第16話 忍び寄る影
ルイシーナさんは諭すようにクーディックに言う。
「まず、自分がダークエルフとエルフのハーフだなんなんてことはあまり触れ回らないことね。知られたら国の騎士団か、人攫いか、冒険者か、どちらにしても捕まって売り飛ばされるわ」
わたしはずいぶんと厄介なものを抱え込んでしまったらしい。
「幸い今は普通のエルフにしか見えないけど、年齢とともにダークエルフの特徴も出てくるでしょうね」
「そんなにクーディックは珍しい存在なんですか?」
「好事家なら一生首輪をつけて飼いたがるくらいには。リンカちゃん、お金が欲しいならあなたが売ることも選択肢に入るわ」
「えっ、まさか、そんなことしません」
クーディックはこの世界で初めて出会った転生者を憎む同志なのだ。
できれば一緒に仇を取ってやりたい。
「そう」
ルイシーナさんはそこで言葉を切ると、少し考えこんだ。
「それならあとは外でしてもいい話ね」
立ち上がり、受付まで歩いていく。
「依頼を受けに来たんでしょう?」
そうだった。転生者を探す前に少し稼がなくては。
「ドロシー、お客さんは来た?」
「ええ、パーティが一組、オーク退治の依頼を受けていきましたよ」
ルイシーナさんが来るとドロシーさんはすぐに席を立って交代した。
「あの、少し依頼を見てきていいですか?」
わたしは自分にちょうどいい、チート魔法を使わなくてもこなせるような依頼の張り紙を探し始める。
お金欲しさにあまり難しい依頼を軽々とこなしていては不審がられるだろう。
薬草摘みとか馬車護衛とかそんな簡単そうな依頼はないだろうか。
そんな心中とは裏腹に、やたらと高い賞金、金貨二百枚がかけられている賞金首を見つけた。

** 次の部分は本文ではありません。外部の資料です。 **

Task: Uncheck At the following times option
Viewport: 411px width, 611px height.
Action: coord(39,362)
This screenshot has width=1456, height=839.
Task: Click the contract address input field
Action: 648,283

黒髪黒目の男性で、顔立ちはいいが、凶悪に描かれた「ギル・バートレット」という賞金首だ。
種族は人間、得意なのは魔法。どこかからふらっと現れ、国都で暴虐の限りを尽くして賞金首になったという。
もしかしたら転生者かもしれない。
探してみようか。賞金首になってからは狩られないように鳴りを潜めているようだが。
そんなことを考えていると、クーディックが歩いてくる。ルイシーナさんと話をしていたが終わったらしい。

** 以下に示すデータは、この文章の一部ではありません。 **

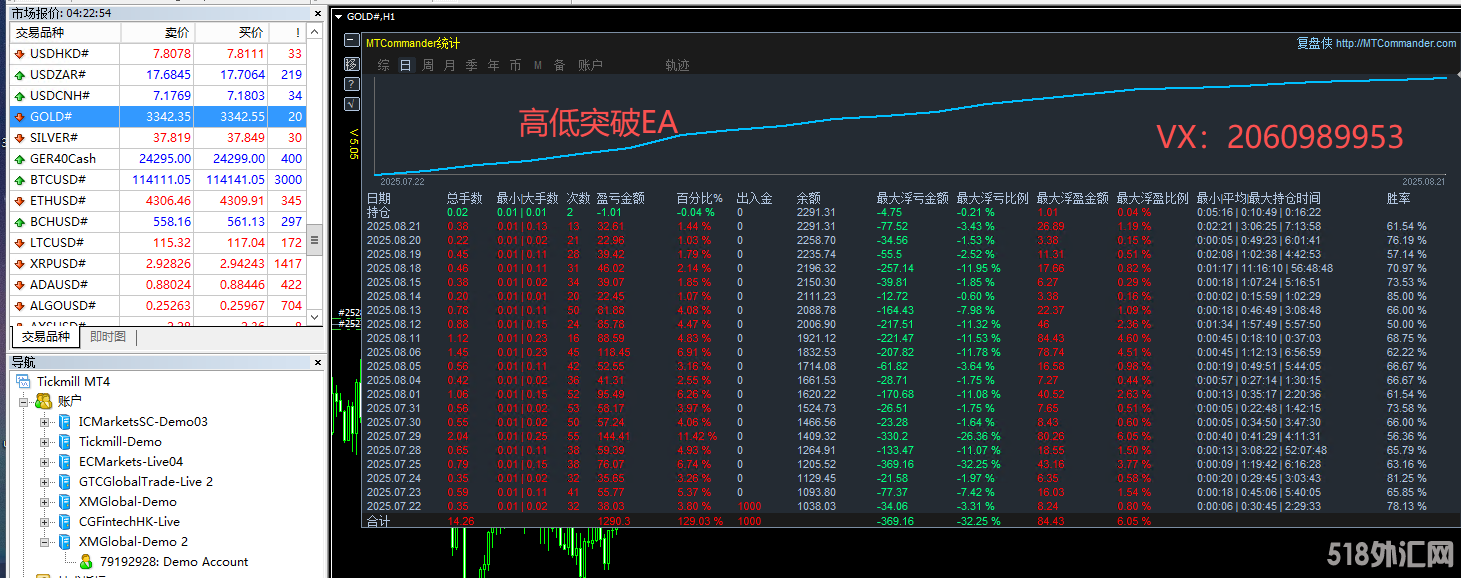Screen dimensions: 1461x578
Task: Click the square-root symbol icon in panel
Action: (x=351, y=104)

手にはあのゴブリンの首を入れる用の革袋を持っている。
「リンカさん、ボクもゴブリン三匹討伐の依頼を受けましたよ。これからこなしてきますね」
「ちょっと、あんたなんかが一人で行ってゴブリンに勝てるの?」
「大丈夫ですよ、簡単な魔法なら使えますし、父の形見のナイフもありますから」
「心配ね……、ゴブリンなら山肌の洞窟地帯によくいるけど気を付けるのよ?」
「はい!」
心地よい返事を返してクーディックは駆け出してしまう。
わたしは心配なので後ろからこっそり着いていくことにした……。
予想に反して、クーディックはゴブリンをあっさり倒してのけた。
昼間なのに二匹洞窟外を巡回していたゴブリンに先制攻撃で炎の球を飛ばし、熱さに苦しんでいるうちにナイフをそれぞれの心臓に突き立てた。
そして、動かなくなったゴブリンたちの首をのこぎりでゴリゴリと切り始める。
首を革袋に入れ、今度は小石を暗い洞窟の中に投げ入れた。
すると、寝起きっぽいゴブリンがまた出てくる。今度は少し大柄だ。
クーディックはそいつにも魔法を叩き込もうとするが、今度は避けられた。
「げっ」
言わんこっちゃない。
ゴブリンが持っていた棍棒がクーディックの腹を一撃する。
それで小さな体躯が吹き飛び、さらに追撃を受けそうになっていた。
「世話の焼けるっ」
わたしはクーディックに見つからない遠くから見ていたが、風の刃を飛ばし、ゴブリンの腕を切断する。
それでクーディックは戦意を取り戻し、雄たけびを上げながら飛び上がってゴブリンの脳天にナイフを叩き込んだ!
これで三匹。
クーディックはゴブリンの腕がいきなり切れたことを不思議がっていたが、躊躇なくまた首を切り始める。
それでほっとしたわたしは、胸元のペンデュラムが少し反応していたことに気が付かなかった。
かなり遠くの後ろから黒髪黒目の襲撃者が迫っていることをまるで悟れなかったのだ。